Juga teks yang diucapkan. Terhubung dengan concern Prof. Haedar semenjak 30 tahun lalu: Pancasila yang final, moderasi beragama, keindonesiaan, pluralisme. Benang merah itu juga terhantar saat menyampaikan pidato pengukuhannya sebagai guru besar di UMY, akhir 2019.
Dalam pidato siang itu, Prof.
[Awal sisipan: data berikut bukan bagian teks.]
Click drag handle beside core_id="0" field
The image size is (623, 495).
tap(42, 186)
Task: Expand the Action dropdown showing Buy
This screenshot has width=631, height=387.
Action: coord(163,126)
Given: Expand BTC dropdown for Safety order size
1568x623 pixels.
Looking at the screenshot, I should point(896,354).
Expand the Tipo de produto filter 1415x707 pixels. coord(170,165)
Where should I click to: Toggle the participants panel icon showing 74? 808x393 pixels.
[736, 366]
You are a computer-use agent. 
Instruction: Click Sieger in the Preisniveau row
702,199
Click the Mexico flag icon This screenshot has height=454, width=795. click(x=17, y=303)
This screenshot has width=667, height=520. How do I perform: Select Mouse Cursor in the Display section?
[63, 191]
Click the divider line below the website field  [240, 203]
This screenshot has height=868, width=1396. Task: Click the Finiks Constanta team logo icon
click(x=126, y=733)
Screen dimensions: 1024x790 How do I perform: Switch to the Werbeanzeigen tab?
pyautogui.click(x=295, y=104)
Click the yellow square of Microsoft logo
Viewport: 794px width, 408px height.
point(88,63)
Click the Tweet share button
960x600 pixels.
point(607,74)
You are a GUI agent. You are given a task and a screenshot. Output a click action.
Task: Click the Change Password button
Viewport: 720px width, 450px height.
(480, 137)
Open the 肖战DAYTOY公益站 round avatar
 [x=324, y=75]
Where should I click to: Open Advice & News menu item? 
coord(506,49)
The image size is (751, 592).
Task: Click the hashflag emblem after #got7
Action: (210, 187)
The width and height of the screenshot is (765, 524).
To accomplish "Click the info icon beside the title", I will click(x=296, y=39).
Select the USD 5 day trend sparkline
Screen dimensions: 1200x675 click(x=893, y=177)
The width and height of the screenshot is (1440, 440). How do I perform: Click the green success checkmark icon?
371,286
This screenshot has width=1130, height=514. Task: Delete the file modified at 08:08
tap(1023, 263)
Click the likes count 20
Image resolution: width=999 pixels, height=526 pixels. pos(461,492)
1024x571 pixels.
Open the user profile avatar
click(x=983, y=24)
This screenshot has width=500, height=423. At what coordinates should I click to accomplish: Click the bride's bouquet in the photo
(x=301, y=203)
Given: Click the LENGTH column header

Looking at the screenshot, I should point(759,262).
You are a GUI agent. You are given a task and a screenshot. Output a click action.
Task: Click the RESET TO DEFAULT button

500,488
Haedar menilik masalah-masalah kebangsaan mutakhir: suasana keterbelahan anak bangsa, pro-kontra penyikapan “radikalisme-ekstremisme”, korupsi dan perlakuan manja terhadap koruptor, praktik demokrasi transaksional, kesenjangan sosial, menguatnya oligarki politik dan ekonomi, utang luar negeri, investasi asing, dan seterusnya. Semua berlantas di tengah kecamuk coronavirus.
Menurutnya, jalan moderat mesti ditempuh jika hendak menjalankan Pancasila secara genuine. Ia berselisih paham dengan pendekatan deradikalisasi yang ekstrem. Ia memilih jalan moderat; juga ketika dihadapkan dengan paham radikal ekstrem.
Prof. Haedar mencontohkan kontroversi lomba menulis hukum menghormati bendera, Survei Lingkungan Belajar (SLB), dan Tes Wawasan Kebangsaan (TWK), sebagai yang harus dihindari jika ingin menempatkan Pancasila sebagai ideologi jalan tengah yang moderat.